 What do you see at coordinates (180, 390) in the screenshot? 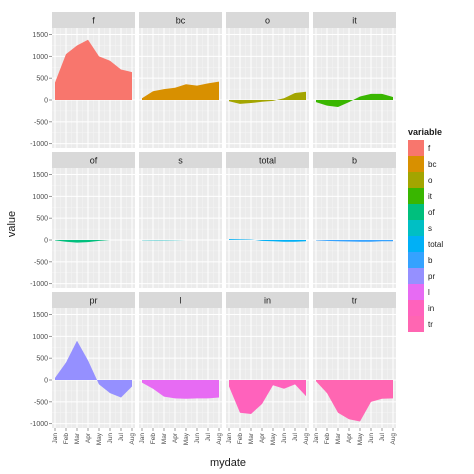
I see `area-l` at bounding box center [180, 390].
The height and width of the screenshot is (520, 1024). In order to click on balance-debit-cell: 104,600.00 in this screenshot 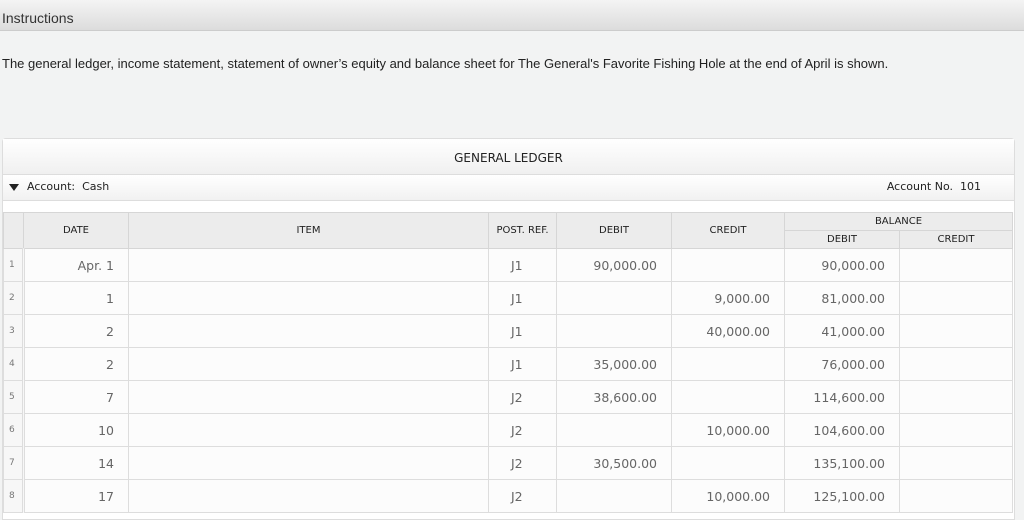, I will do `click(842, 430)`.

────────

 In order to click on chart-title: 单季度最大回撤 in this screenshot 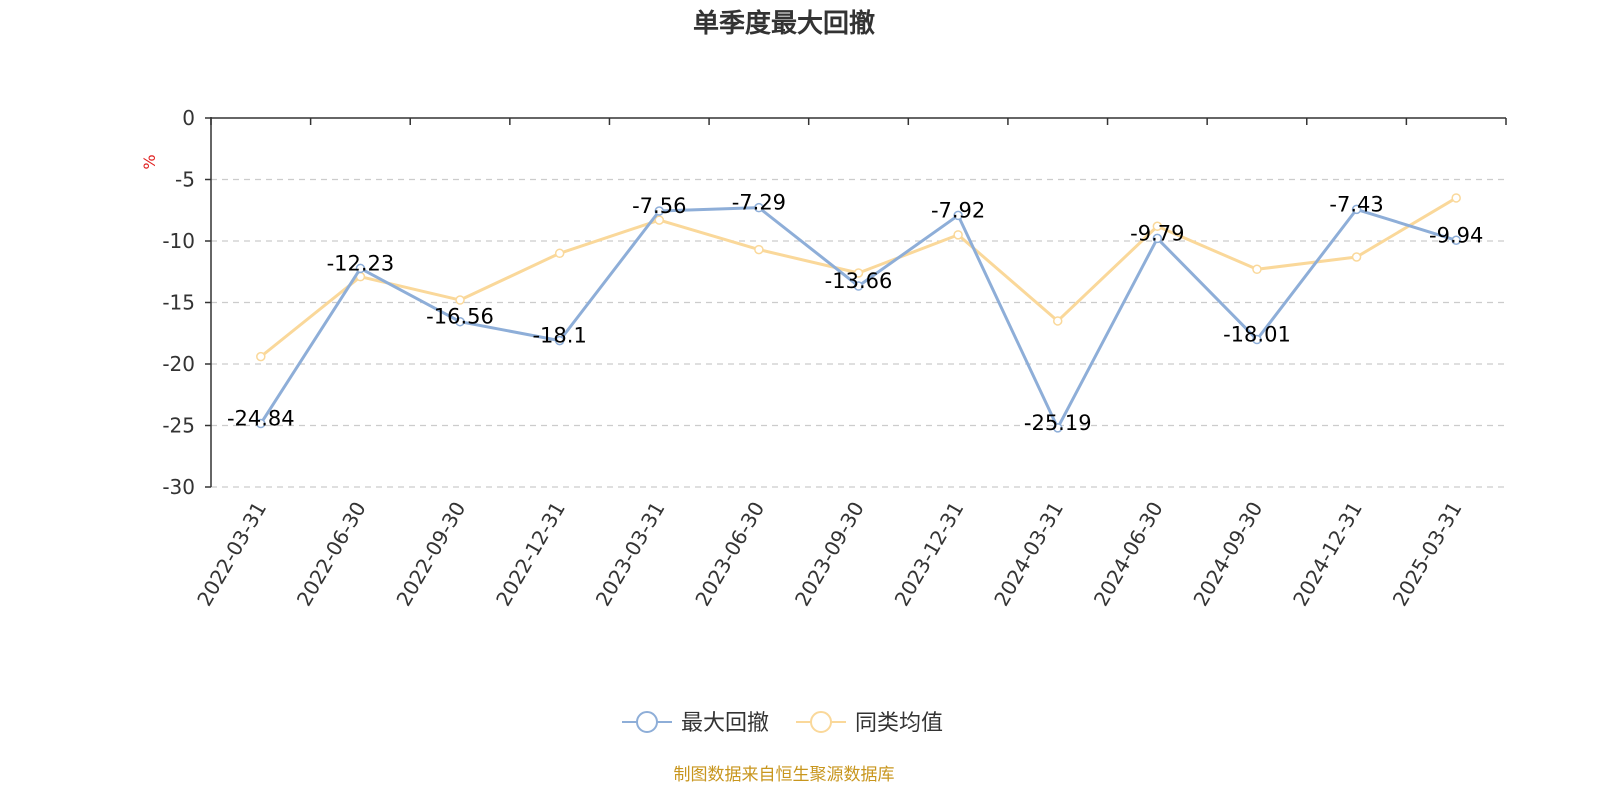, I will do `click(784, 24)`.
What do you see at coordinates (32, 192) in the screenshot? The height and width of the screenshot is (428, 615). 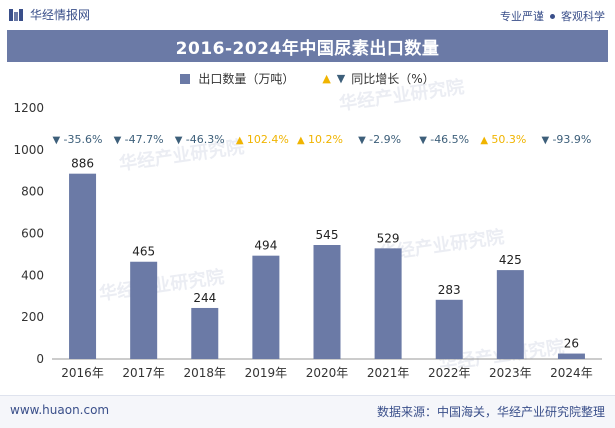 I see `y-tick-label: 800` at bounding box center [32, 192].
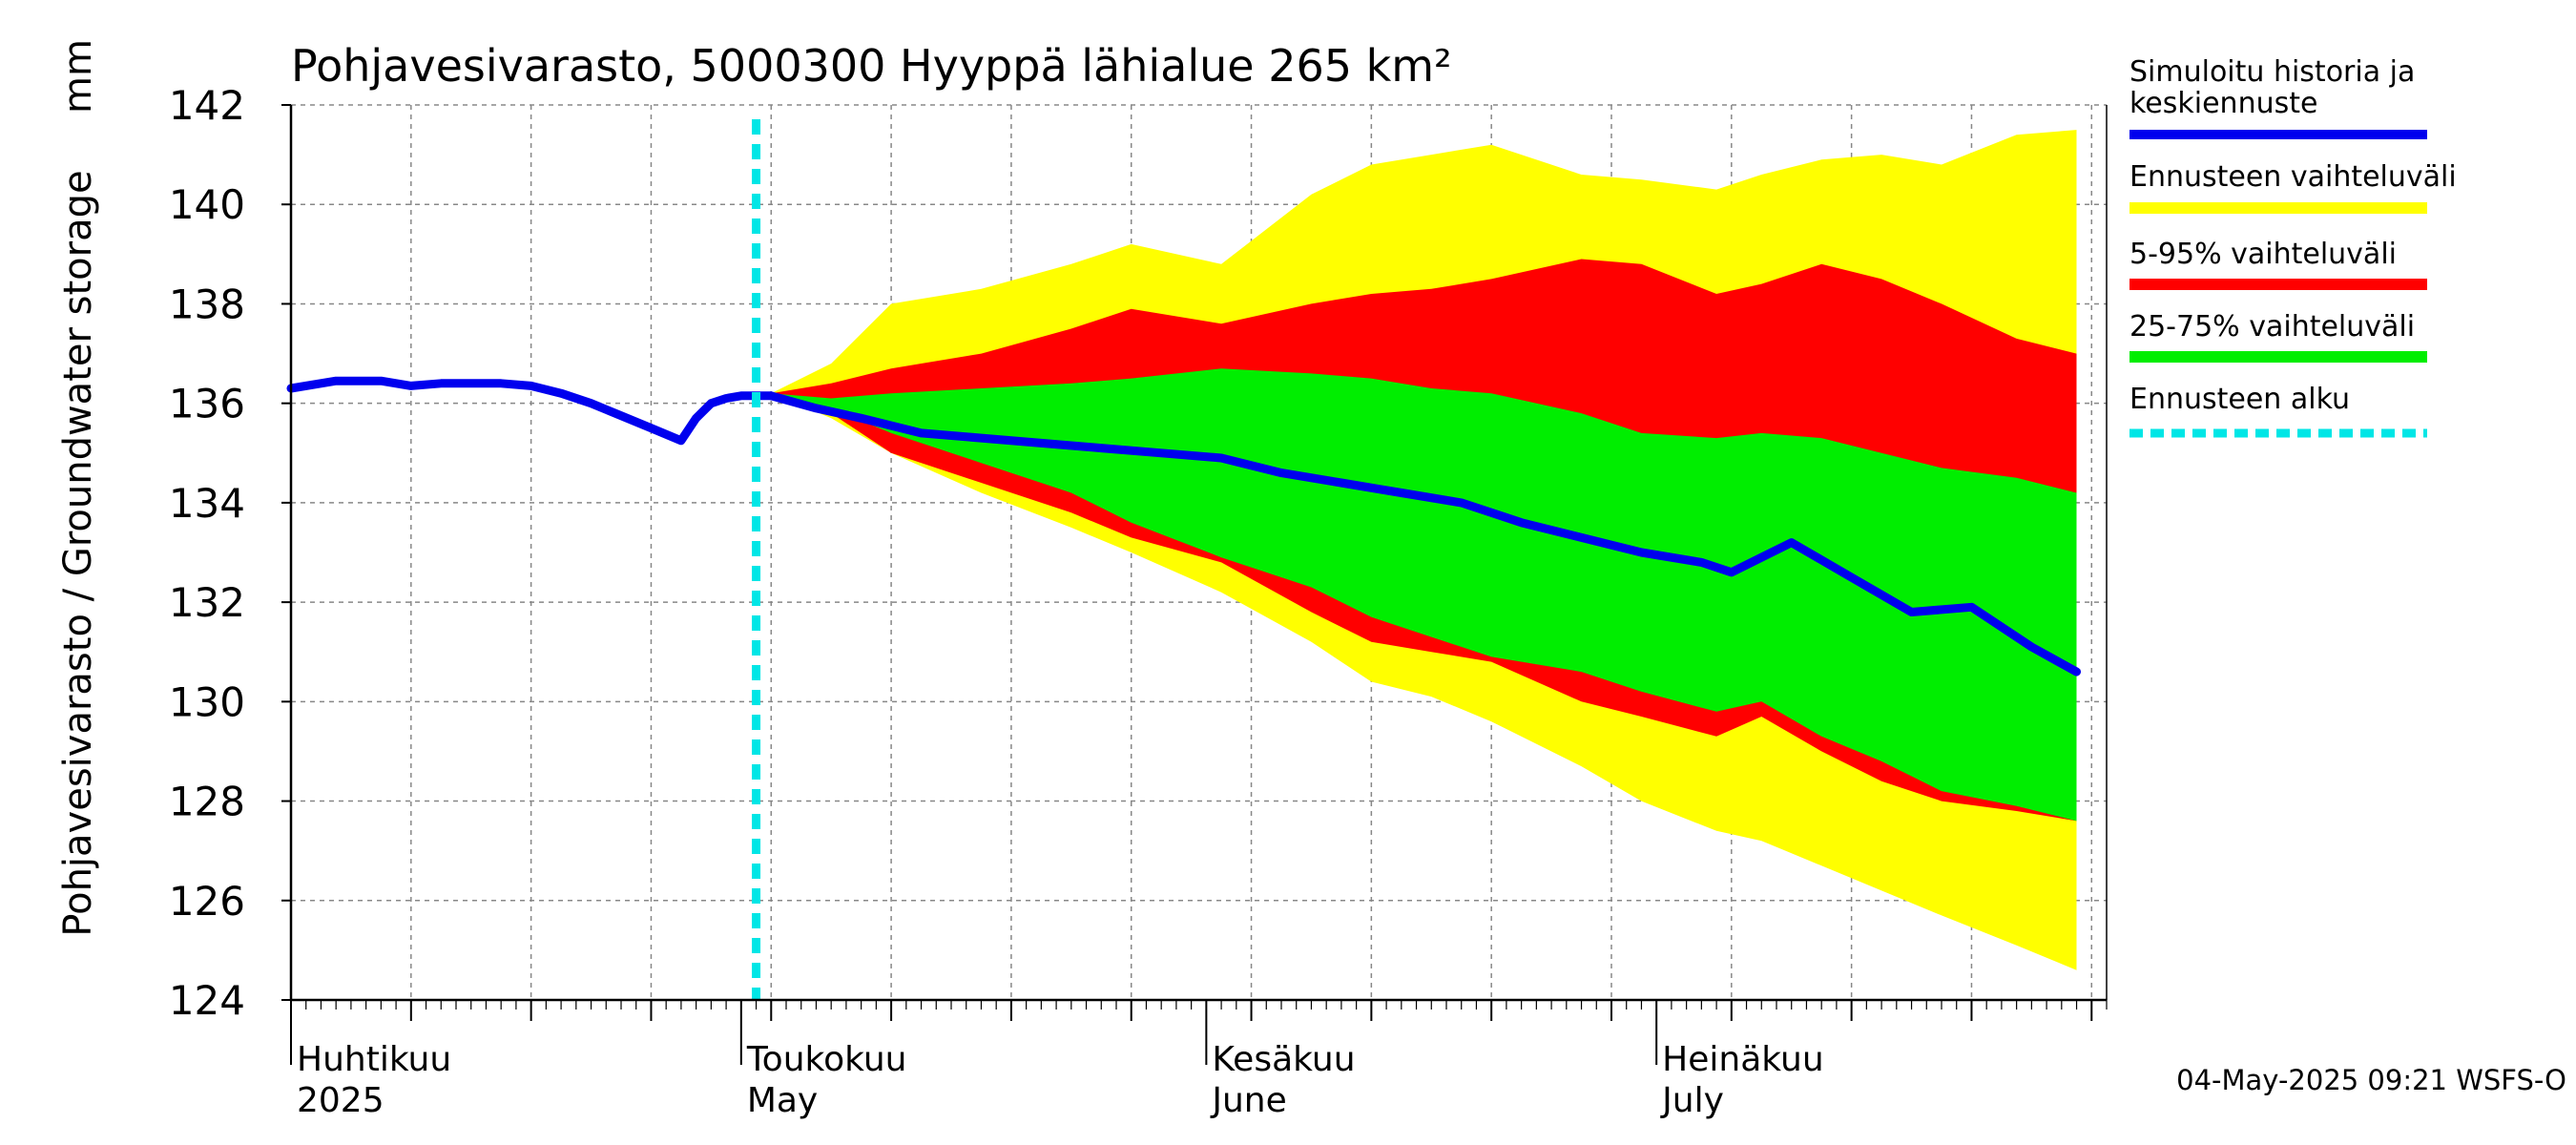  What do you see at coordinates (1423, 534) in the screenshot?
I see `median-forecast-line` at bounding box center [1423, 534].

────────

> [WORK TO COMPLETE]
Could you render the records, starting at the line that contains "What do you see at coordinates (180, 390)" and ending at the line that contains "center [180, 390].", as a Markdown table with the columns Row and Line? Give one numbered row per line, skip blank lines, and leave the pictures out.

> [WRITTEN RESPONSE]
| Row | Line |
|---|---|
| 1 |  What do you see at coordinates (180, 390) in the screenshot?  |
| 2 | I see `area-l` at bounding box center [180, 390]. |